Сбой в языке формирует трещину (прокол, пробел, расщелину), из-под которой просматривается Реальное. Пределом Реального является Бог, самость, трансцендентное: психоанализ посредством этики выходит на те же рубежи, что и религия. Бог пребывает вне пространства и одновременно в пространстве, то есть, в месте, где для смерти нет места, в атопии, в пропасти без-местности и бесконечности. Благодаря тому, что искусство содержит нечто большее, чем язык культуры, прерывается дискурс трансгрессивной темпоральности –
режим фатального самовоспроизведения желания, завершающийся гибелью. Искусство преодолевает конечность времени.
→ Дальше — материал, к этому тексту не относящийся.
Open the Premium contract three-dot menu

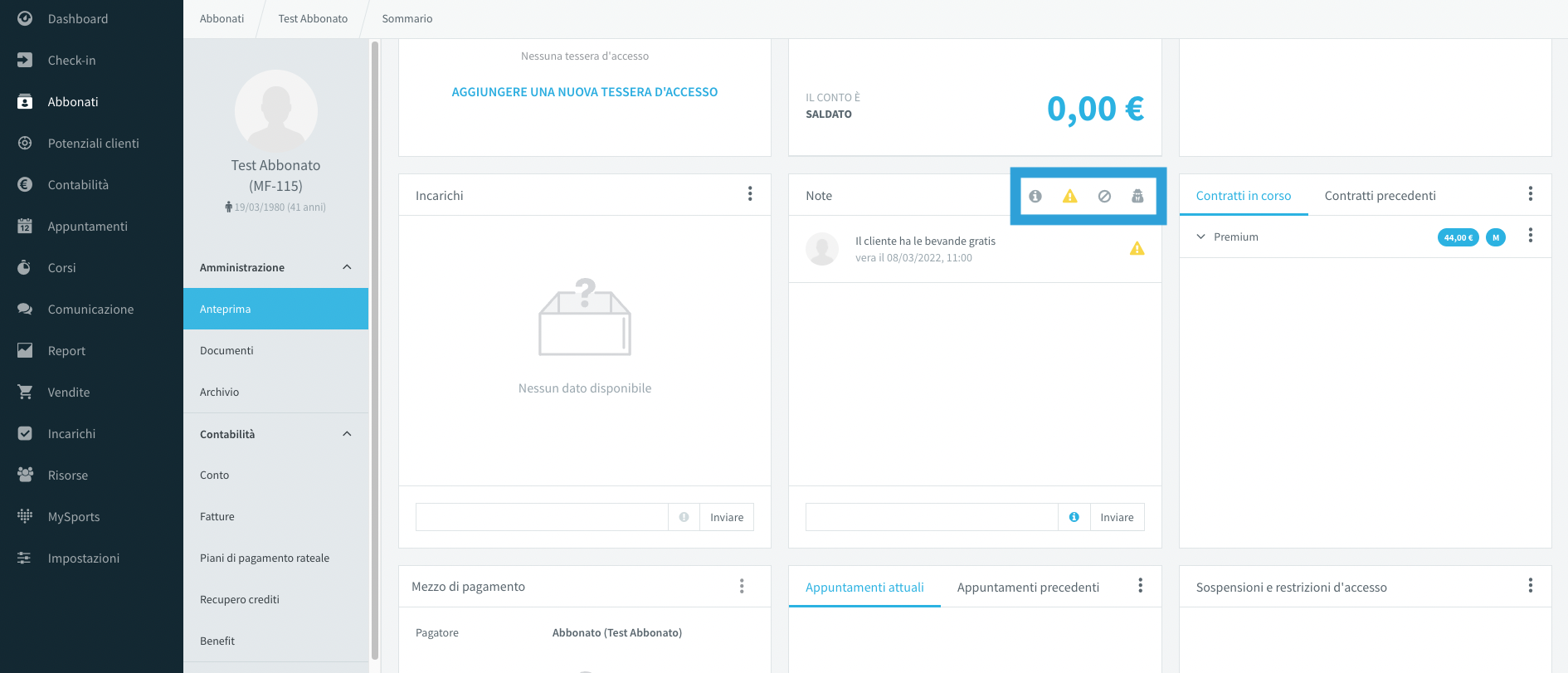click(1531, 236)
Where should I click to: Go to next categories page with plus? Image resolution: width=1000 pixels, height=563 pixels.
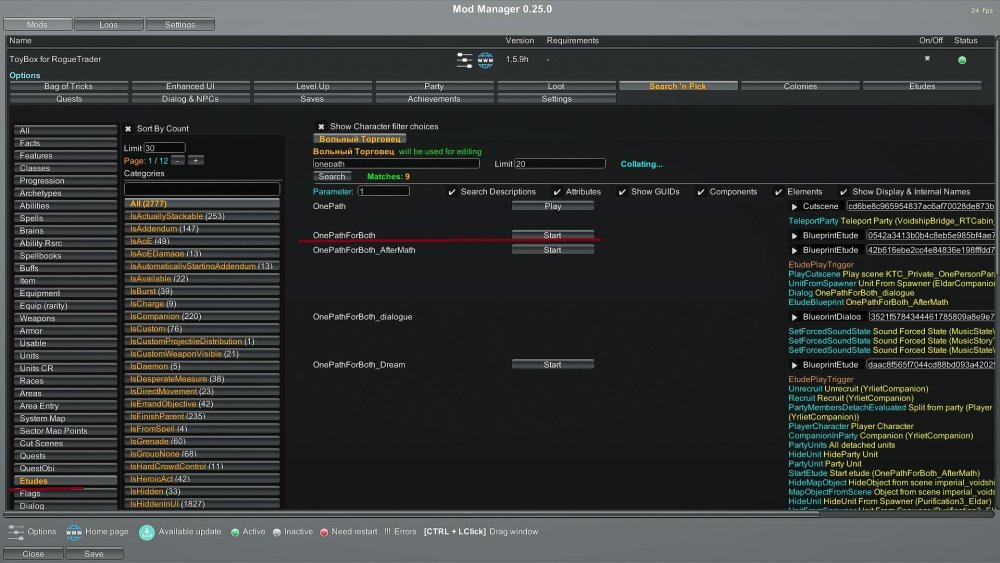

Именно поэтому мы и говорим о том, что искусство – бессмертно. Перед его лицом меркнет всё эмпирическое, публицистическое, документальное злободневное, текучее и текущее. Знаменитая августиновская фраза «время в душе моей» фиксирует субъективное происхождения времени как идеальной проекции сознания на бытие в мире, как способ переживания субъектом вечности (Реального) и одновременно заслона от неё, от того, что запредельно и невыносимо, – опыта смерти и онтологии истины. Время в потоке жизненной силы ассоциируется с речью и представляет собой последовательность речевых актов, дискурс.Связь времени, сознания и речи в парадигме – земной, оптический аналог трансцендентальной онтологической связи пространства, бессознательного и языка в синтагме. Искусство через Символическое и архетипы коллективного бессознательного напрямую апеллирует к реально-символическому языку, к истине бытия. В искусстве время исчезает. Его текучесть здесь застывает в миг, за которым скрывается вечность. Качели на знаменитой картине Ренуара останавливаются в полете, тайна улыбки Моны Лизы никогда не будет раскрыта, потому что женщина на картине не улыбнется шире, она пребывает вне времени. Эта остановка и есть прерыванием дискурса волюнтаристского Другого. В искусстве человек трансцендентально свободен в Боге, в самости, в экзистенции, и только мир ограничивает его социальными практиками по одомашниванию творческого, теургического, акта в готовый продукт. В этом и заключается «трагедия творчества», о которой писал Николай Бердяев[228]
. По Аристотелю, искусство представляет собой высшую бытийную правду, выраженную через художественный вымысел метафоры: «лживая правда» «поэзии» всегда превосходит «правдивую ложь» истории[229].Одна из наиболее радикальных этических версий критики искусства
принадлежит предтече постмодернизма Эмманюэлю Левинасу и осуществляется в режиме философии диалога как предшественницы плюрализма. Следуя за М. Хайдеггером, который пытался изгнать «аксиологического идола» из современной ему философии, Левинас подверг осуждению эстетического «идола» искусства за высшую нравственную безответственность. В 1948 году вышла статья «Реальность и ее тень»[230], в которой говорится о том, что искусство подменяет реальность ее образом, завершая не сам мир, который должен апокалиптически подойти к концу, но его «тень». Искусство лишь допускает отражение мира, но не погружает в мир, поэтому в художественном идолопоклонстве есть нечто злое, эгоистичное, сладострастное, трусливое, даже порочное. С одной стороны, религиозно-философская позиция Левинаса, исходящая из платоновской идеи искусства как «тени тени» и иудейской идеи о невоплотимости Абсолюта, имеет свое серьезное обоснование: искусство действительно зачастую обольщает нас воображаемым кумиром в виде идеального двойника, объекта желания, Другого, используемого как предмет наслаждения, зеркала. Именно в таком, воображаемом, «прелестном», искусстве эстетические смыслы вытесняют этику и выдают себя за нравственные значения, формируя принудительную эстетику побуждения к наслаждению при помощи любования и очарования чужими страстями, судьбами, жизнями.Правоту Левинаса поддерживает другой философ диалога, Михаил Михайлович Бахтин, в своей концепции философии поступка, говоря о том, что искусство бессильно приобщиться к событийной истине бытия, ибо оно задурманивает человека «двойниками», «самозванцами», «другими-умершими», чьи маски мы малодушно надеваем, убегая от травматической реальности подлинного бытия[231]
. Эскапическое бегство в иллюзорный мир художественного творчества Левинас предлагает преодолевать художественной критикой – философской экзегезой искусства, где препарируются технологические механизмы творчества, тем самым вводя художественный образ в жизнь, в социальную практику, в человеческое, слишком человеческое, в диалог с Другим в реальном времени. Если вспомнить о конфликте критика и художника, а также о бердяевской трагедии творчества как результате диссонанса между экзистенциальностью автора и объективацией, можно сказать, что Левине сознательно десублимирует художника, выводя его на драму Реального, слишком Реального.